→ What the task requires
Every line of the records that holds the word "radio" should be copied.

Collected data entries
════════════════════

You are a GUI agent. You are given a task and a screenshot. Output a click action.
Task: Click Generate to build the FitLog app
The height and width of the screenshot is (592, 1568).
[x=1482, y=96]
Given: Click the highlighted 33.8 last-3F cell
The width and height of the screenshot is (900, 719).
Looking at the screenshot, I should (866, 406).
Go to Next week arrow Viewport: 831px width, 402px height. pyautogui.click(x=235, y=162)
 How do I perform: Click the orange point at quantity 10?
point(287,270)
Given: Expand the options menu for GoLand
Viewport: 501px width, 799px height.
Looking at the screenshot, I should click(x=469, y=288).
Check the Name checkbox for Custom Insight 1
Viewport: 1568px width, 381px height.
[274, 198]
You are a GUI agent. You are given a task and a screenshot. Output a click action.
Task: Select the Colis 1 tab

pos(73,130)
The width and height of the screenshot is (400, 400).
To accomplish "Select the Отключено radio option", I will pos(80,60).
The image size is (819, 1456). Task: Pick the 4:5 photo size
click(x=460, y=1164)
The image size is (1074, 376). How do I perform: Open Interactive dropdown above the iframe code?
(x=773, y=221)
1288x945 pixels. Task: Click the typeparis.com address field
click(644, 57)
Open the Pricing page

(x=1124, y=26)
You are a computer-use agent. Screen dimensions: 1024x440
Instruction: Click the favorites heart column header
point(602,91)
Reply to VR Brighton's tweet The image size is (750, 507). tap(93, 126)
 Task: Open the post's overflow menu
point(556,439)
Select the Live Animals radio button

════════════════════

→ Response
To accomplish "Select the Отключено radio option", I will pos(80,60).
Select the Live Animals radio button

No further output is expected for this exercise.